Files, Storage, and Securing your Data
On the cluster, you have several options available to you regarding where files are stored. This page discusses the various options, and the differences between them in terms of performance, backup, policies, and use for archiving of data.
- Your home directory
- Data directories
- Scratch space
- Using lustre
- Archival storage
- Securing your data
- Policies regarding usage of Disk Space on the Deepthought HPCCs
Your home directory
Your home directory is private to you, and should be used as little as possible for data storage. In particular, you should NOT run jobs out of your home directory --- run your jobs from the lustre filesystem; this is optimized to provide better read and write performance to improve the speed of your job. After the job is finished, you might wish to copy the more critical results files back to your home directory, which gets backed up nightly. (The /data and lustre filesystems are NOT backed up.)
Do not run jobs out of your home directory, or run jobs doing extensive I/O from your home directory, as it is NOT optimized for that.
Your home directory is the ONLY directory that gets backed up by the Division of IT. You should copy your precious, irreplaceable files (custom codes, summarized results, etc) here.
Home directories on the Deepthought clusters are limited by a 10 GB "soft quota" policy. Realizing the need for storage can sometimes vary dramatically over the span of a few days, we have adopted a policy with some flexibility in this regard. There is no hard limit (short of available disk space) on how much you can store in your home directory, but your usage is monitored daily. If it exceeds 10 GB, you will receive email informing you of such and asking you to rectify it. You are given 7 days to bring your usage back under 10 GB. If you are engaged in some activity wherein you need to use more than 10 GB in your home directory for a few days, feel free to do so and this policy allows for that. After 7 days, however, the email will be stronger in tone, and will go to systems staff. At that point, you must bring your home directory usage down below 10 GB ASAP or be in violation of our policy. Failure to comply in a timely manner can lead to the loss of privileges to use the cluster.
On the MARCC/Bluecrab cluster, there is a 20 GB quota on home directories.
The Deepthought cluster has a large (over 100 TB) amount of disk space available
for the use of active jobs. The Deepthought2 cluster has over 1 PB of disk
space available for the use of active jobs.
The lustre filesystems and DIT provided NFS data volumes are for the temporary storage of files supporting active research on the cluster only. They are NOT for archival storage. Files more than 6 months old on lustre or the data volumes are subject to deletion without notice by systems staff.

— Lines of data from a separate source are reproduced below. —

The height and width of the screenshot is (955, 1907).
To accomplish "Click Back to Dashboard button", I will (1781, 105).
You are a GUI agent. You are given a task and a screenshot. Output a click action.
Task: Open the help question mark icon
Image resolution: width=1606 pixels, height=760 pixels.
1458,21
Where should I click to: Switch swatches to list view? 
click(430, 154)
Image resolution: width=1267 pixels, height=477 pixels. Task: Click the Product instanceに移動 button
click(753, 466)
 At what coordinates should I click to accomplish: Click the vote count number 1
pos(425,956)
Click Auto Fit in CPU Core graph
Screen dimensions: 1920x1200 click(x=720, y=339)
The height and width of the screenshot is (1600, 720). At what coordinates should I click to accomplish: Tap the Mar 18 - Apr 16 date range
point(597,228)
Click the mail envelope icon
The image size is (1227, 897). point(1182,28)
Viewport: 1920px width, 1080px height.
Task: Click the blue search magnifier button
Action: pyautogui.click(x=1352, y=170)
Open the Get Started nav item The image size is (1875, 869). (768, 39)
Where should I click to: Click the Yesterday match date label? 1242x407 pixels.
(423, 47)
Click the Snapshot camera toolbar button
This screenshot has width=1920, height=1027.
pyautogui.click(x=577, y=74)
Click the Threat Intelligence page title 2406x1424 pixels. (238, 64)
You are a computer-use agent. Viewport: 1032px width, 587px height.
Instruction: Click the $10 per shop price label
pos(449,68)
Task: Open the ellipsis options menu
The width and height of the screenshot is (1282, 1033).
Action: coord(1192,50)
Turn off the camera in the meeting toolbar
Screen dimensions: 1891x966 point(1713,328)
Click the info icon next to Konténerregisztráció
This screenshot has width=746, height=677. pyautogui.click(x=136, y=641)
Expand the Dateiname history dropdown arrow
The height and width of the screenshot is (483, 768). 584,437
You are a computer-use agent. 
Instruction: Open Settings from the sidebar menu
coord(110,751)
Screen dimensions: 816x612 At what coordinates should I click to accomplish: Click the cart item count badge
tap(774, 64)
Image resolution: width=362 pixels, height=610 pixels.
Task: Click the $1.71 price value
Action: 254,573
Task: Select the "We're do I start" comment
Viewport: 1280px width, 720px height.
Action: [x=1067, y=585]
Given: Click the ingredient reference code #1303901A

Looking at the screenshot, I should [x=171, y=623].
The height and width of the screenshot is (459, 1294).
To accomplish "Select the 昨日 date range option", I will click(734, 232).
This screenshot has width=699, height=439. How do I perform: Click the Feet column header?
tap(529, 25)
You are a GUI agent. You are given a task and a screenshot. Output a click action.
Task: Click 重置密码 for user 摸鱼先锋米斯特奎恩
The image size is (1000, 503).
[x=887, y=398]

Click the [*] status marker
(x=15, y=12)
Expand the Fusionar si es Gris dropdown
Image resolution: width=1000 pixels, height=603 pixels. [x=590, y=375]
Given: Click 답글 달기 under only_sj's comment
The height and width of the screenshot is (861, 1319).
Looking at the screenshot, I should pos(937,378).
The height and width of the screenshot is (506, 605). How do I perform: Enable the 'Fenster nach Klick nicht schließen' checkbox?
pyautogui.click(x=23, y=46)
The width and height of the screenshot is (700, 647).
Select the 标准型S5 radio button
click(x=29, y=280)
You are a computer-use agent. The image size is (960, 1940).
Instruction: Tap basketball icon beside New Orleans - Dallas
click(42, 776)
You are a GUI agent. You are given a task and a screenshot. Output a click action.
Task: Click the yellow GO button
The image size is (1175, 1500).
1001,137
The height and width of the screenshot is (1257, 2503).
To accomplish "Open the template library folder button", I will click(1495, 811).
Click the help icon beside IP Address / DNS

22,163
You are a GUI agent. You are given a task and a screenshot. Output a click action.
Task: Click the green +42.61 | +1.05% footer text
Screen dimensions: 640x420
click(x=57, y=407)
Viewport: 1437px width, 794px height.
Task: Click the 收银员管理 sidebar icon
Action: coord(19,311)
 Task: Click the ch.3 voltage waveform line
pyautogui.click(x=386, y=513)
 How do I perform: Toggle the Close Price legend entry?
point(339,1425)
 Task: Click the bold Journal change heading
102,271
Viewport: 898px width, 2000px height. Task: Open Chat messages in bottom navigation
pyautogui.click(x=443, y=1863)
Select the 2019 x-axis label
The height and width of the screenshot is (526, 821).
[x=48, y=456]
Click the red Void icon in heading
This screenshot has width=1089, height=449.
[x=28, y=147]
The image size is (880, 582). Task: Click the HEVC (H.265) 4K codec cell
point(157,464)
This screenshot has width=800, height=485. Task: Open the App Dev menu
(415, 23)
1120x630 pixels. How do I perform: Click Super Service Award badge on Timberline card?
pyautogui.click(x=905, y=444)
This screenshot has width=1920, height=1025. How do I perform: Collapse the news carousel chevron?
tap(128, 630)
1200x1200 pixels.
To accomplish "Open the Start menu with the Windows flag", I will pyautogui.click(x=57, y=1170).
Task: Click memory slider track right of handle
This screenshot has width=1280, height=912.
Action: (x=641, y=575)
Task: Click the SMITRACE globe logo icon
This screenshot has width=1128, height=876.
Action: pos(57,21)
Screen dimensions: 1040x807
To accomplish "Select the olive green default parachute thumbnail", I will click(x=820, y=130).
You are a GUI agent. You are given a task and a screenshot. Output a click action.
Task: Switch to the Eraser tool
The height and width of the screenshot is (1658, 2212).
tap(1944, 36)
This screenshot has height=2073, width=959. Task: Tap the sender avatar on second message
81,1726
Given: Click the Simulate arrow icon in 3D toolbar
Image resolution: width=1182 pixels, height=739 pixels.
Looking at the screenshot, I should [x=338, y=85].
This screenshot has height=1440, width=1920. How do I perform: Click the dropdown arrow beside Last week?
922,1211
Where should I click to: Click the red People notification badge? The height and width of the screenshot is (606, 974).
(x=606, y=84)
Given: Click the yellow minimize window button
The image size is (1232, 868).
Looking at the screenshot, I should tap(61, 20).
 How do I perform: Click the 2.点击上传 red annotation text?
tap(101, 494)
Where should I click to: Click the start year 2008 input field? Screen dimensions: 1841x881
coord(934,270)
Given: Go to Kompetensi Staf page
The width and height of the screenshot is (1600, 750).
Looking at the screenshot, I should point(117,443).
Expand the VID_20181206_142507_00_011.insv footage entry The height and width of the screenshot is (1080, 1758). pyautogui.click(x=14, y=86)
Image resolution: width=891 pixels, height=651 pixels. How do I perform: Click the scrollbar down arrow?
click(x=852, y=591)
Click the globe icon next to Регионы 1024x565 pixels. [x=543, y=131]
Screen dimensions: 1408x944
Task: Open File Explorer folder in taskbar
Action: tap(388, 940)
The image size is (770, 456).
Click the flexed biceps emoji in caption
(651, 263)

There are two types of data storage available on original Deepthought cluster. There is about 6 TB of NFS storage, and over 100 TB (and growing) of lustre storage. All of these are network filesystems accessible from all of the compute nodes. On the Deepthought2 cluster, only home directories are kept on NFS, everything else is in lustre.
Because much of the data generated on the cluster is of a transient nature and because of its size, data stored in the /data and Lustre partitions is not backed up. This data resides on RAID protected filesystems, however there is always a small chance of loss or corruption. If you have critical data that must be saved, be sure to copy it elsewhere.
There are several general purpose areas that are intended for storage of computational data. These areas are accessible to all users of the cluster and as such you should be sure to protect any files or directories you create there. See Securing Your Data for more information.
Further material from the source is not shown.